Efficient and Accurate Approximations of Nonlinear Convolutional Networks
Xiangyu Zhang, Jianhua Zou, Xiang Ming, Kaiming He, Jian Sun
TL;DR
The paper tackles the practical problem of accelerating test-time CNN inference by explicitly accounting for nonlinear activations in the approximation process. It introduces a nonlinear-aware, low-rank framework that decomposes and approximates layer responses, uses an asymmetric reconstruction strategy across layers to limit error accumulation, and applies a rank-selection scheme to optimize per-layer complexity under a target speedup. Key contributions include a GSVD/PCA-based solution for the nonlinear case, demonstrated whole-model speedups of about 4x on ImageNet with only modest top-5 degradation (≈0.9%), and favorable comparisons to prior spatial-decomposition methods and to AlexNet in both speed and accuracy. The approach offers a practical path to deploying high-accuracy CNNs in resource-constrained environments, with potential as a regularizer for filters and applicability to other nonlinearities.
Abstract
This paper aims to accelerate the test-time computation of deep convolutional neural networks (CNNs).
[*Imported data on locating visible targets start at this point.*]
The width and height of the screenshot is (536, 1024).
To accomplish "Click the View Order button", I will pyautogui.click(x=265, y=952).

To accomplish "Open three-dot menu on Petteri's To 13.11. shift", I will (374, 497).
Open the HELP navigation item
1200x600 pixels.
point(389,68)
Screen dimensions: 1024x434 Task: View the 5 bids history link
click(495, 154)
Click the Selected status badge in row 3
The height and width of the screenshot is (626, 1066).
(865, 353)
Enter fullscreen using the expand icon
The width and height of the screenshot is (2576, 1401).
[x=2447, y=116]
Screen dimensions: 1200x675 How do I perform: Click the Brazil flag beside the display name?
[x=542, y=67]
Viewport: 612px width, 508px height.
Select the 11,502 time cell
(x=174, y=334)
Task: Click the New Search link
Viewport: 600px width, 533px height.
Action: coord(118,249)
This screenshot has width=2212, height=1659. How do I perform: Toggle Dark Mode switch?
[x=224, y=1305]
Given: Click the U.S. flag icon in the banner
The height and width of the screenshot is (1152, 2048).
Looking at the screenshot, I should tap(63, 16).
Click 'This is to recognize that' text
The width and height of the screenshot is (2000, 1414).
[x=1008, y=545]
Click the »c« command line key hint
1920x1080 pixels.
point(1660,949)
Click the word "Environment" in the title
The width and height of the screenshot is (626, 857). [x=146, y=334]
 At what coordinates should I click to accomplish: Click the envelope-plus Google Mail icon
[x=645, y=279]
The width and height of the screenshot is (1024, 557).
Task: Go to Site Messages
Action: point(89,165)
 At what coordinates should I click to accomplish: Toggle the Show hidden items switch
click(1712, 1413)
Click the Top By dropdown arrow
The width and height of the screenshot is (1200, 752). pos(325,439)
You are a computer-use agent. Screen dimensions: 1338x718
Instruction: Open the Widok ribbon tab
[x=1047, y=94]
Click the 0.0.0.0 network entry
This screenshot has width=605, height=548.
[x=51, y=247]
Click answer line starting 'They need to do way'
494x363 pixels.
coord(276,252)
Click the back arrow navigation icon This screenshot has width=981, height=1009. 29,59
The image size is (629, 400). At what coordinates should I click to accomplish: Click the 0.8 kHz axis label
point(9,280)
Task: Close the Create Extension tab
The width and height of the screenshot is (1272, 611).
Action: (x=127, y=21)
Unlike existing methods that are designed for approximating linear filters or linear responses, our method takes the nonlinear units into account. We minimize the reconstruction error of the nonlinear responses, subject to a low-rank constraint which helps to reduce the complexity of filters. We develop an effective solution to this constrained nonlinear optimization problem. An algorithm is also presented for reducing the accumulated error when multiple layers are approximated. A whole-model speedup ratio of 4x is demonstrated on a large network trained for ImageNet, while the top-5 error rate is only increased by 0.9%. Our accelerated model has a comparably fast speed as the "AlexNet", but is 4.7% more accurate.